Pakistan must do more to stem al-Qaida, lawmakers say


Pakistan must do more to stem al-Qaida in its ungoverned territories amid growing signs operatives plan a spring offensive against allied forces in Afghanistan, lawmakers on the intelligence committees said Sunday.

Democratic Sen. Dianne Feinstein and Republican Congressman Peter Hoekstra also said the U.S. must work to ensure that North Korea sticks to its promise to limit its nuclear program. They complained that Congress still lacks meaningful intelligence about the world’s hot spots.
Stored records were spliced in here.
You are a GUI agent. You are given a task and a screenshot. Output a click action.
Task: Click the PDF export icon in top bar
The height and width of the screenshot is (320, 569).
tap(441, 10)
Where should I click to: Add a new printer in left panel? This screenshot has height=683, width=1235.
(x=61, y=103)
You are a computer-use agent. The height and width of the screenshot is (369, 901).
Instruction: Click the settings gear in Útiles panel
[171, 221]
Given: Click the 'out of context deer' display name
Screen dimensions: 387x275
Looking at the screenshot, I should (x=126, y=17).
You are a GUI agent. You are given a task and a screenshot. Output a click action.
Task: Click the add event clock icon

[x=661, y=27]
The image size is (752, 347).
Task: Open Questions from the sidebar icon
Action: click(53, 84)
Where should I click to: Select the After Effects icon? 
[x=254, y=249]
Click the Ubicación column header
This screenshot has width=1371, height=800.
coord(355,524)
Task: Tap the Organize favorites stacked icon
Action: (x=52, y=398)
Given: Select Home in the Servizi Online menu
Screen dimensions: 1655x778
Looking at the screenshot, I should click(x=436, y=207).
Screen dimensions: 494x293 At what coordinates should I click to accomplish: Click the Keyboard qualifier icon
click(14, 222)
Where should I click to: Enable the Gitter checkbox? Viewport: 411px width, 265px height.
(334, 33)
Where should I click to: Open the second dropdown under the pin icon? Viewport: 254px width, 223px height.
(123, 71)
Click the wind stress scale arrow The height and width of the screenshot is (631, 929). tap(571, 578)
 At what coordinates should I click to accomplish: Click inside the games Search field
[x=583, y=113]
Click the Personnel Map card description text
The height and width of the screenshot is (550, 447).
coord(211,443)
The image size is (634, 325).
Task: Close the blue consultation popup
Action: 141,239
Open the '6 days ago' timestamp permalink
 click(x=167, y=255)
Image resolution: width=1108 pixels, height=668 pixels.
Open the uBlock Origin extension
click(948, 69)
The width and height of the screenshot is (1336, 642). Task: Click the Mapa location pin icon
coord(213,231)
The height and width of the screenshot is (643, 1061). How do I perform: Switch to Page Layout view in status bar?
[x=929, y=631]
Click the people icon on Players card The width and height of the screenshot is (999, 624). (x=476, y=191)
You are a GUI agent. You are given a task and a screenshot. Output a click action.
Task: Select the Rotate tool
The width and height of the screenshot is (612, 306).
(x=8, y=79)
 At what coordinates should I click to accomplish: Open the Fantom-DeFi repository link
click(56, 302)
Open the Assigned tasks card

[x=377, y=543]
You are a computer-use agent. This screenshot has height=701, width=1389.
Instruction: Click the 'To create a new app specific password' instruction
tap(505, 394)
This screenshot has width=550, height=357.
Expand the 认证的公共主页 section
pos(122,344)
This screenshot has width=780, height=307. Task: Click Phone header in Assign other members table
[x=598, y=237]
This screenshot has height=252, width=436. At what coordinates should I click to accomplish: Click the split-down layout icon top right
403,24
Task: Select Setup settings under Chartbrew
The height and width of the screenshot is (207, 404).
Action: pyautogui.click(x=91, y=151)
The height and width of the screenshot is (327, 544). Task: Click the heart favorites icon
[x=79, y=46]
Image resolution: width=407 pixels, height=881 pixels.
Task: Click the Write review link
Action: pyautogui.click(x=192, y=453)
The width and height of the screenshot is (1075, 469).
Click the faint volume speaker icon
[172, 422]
“We still don’t have the intelligence community overall to give us, as policymakers, the information that we need to make good decisions in North Korea, Iran and other places,” said Hoekstra, the top Republican on the House intelligence committee. “We’ve been disappointed with the stand-up from the leadership in the intelligence community.”

Feinstein, the No. 2 Democrat on the Senate intelligence committee, criticized what she called half-measures by Pakistan’s president, Gen. Pervez Musharraf, at a critical moment for the United States and its allies. She said “pinpoint attacks” are needed against al-Qaida before a possible spring offensive.

“The Pakistanis either have to let us go in or go in themselves when they have intelligence,” she said. “There’s no question that there’s going to be a spring offensive in Afghanistan, that they’re trying to reach out, that training is going on, recruitment is going on.”

Last week, National Intelligence Director Michael McConnell told Congress that the U.S. is concerned that al-Qaida’s top two leaders — Osama bin Laden and Ayman al-Zawahri — may be hiding in the rugged frontiers of northwestern Pakistan and are attempting to establish an operational base.

McConnell’s push for action along the Afghan-Pakistani border came after Vice President Dick Cheney met earlier in the week with Musharraf.

Hoekstra agreed that the Pakistan region was a growing threat but cautioned that a balancing act was required to ensure that Musharraf’s government stays in power. Musharraf faces elections in September.

“We need stability in the regime. We need this regime to survive,” he said. “The Pakistanis have been doing a number of things to help us go after al-Qaida.”